FPIs remain net buyers for 5th consecutive month in Jan; invest `12,000 cr in equities
New Delhi: Foreign investors have pumped in more than Rs 12,000 crore in stock markets in January, remaining net buyers of Indian equities for the fifth consecutive month helped by easing concerns pertaining to geopolitical tension between the US and Iran coupled with US-China trade war.
In the equities segment, FPIs invested Rs 7,547.8 crore in September, Rs 12,367.9 crore in October, Rs 25,230.6 crore in November and Rs 7,338.4 crore in December. According to depositories data, a net sum of Rs 12,122 crore was pumped into equities last month by foreign portfolio investors (FPIs).
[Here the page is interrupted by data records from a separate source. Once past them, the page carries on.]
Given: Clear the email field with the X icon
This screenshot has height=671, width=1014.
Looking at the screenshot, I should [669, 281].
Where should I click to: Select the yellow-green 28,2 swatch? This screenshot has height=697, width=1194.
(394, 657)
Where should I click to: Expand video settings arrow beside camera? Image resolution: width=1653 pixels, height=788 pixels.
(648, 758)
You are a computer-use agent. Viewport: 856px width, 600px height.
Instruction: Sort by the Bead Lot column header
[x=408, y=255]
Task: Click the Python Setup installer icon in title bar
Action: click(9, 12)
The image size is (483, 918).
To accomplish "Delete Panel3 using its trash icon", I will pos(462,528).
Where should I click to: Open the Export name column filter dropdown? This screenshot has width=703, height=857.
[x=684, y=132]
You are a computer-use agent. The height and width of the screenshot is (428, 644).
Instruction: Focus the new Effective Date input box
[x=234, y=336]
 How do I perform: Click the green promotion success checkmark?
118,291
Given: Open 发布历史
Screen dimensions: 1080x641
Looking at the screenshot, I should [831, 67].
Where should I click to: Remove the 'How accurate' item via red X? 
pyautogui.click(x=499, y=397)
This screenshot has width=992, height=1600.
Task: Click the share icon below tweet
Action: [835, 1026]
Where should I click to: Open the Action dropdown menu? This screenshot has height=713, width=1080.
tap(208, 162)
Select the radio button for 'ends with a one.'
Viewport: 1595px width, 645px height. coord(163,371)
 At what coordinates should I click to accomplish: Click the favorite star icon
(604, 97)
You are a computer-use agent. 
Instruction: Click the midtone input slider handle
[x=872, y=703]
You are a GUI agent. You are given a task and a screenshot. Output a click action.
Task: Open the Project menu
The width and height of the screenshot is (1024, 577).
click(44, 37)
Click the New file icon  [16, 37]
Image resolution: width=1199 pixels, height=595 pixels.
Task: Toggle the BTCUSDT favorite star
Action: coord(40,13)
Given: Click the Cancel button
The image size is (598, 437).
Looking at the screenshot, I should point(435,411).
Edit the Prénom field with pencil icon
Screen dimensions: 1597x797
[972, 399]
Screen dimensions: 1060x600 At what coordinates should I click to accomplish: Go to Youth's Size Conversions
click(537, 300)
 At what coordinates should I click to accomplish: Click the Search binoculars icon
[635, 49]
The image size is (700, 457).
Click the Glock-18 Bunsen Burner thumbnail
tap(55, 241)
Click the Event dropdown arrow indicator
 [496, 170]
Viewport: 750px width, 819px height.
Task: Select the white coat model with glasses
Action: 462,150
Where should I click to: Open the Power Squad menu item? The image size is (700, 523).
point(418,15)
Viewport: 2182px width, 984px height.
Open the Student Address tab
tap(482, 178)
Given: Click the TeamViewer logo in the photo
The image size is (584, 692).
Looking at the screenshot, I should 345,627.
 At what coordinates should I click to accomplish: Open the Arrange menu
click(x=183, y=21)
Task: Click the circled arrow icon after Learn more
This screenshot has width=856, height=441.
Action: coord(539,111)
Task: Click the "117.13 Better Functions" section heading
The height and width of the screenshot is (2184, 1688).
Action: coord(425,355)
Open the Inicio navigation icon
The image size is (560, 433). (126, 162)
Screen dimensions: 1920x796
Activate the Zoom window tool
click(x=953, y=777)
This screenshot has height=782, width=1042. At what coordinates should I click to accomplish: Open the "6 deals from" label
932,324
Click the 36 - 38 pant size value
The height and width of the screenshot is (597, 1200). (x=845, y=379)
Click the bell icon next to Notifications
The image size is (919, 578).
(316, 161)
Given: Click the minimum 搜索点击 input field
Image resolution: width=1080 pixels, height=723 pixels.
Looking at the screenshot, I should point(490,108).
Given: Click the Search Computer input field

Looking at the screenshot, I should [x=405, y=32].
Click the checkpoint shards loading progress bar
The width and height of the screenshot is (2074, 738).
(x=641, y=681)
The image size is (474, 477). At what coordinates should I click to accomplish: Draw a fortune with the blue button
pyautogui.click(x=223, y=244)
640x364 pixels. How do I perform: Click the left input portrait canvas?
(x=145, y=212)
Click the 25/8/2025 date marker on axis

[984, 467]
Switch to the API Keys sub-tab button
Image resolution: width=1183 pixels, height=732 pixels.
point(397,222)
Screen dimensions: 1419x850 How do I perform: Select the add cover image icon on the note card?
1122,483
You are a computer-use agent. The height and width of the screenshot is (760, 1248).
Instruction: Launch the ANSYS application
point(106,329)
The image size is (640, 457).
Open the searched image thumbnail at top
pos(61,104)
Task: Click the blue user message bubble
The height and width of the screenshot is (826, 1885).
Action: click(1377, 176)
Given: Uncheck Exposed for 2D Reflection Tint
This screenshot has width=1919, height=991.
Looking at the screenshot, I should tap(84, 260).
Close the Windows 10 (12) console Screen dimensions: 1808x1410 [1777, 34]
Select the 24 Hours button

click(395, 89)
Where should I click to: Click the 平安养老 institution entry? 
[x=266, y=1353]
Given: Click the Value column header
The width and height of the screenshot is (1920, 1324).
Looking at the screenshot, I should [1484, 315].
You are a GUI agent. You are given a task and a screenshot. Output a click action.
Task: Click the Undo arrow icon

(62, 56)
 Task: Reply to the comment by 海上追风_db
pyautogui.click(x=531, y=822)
However, a net amount of Rs 11,119 crore was withdrawn from the debt segment during the same period. This translated into a net investment of Rs 1,003 crore.
"Starting off on a rather placid note on account of brewing geopolitical tension between the US and Iran and fast changing trend with regards to the US-China trade war, FPIs regained their risk appetite as these concerns started to wane," said Himanshu Srivastava, senior analyst manager research at Morningstar Investment Adviser India. He, further, said that several measures announced in the Union Budget are likely to boost foreign investments into the Indian market in the interim period.
However, from the long-term perspective, the focus would continue to be on the country's macro-economic stability and other influencing global factors, he added.
On Saturday, Finance Minister Nirmala Sitharaman said certain government securities will be open for foreign investors, adding that
the Centre plans to increase investment limit for FPIs in corporate bonds from 9 per cent to 15 per cent.
Besides, the government also proposed to remove dividend distribution tax (DDT) on companies, and henceforth the tax burden will be shifted to recipients at the applicable rate.
The removal of DDT will help enhance returns for foreign investors, experts said.
"Non-availability of credit of DDT to most foreign investors in their home country used to result in lower return for them on their equity investments. With this, foreign investors can now claim credit for the same in their home jurisdictions," Srivastava said.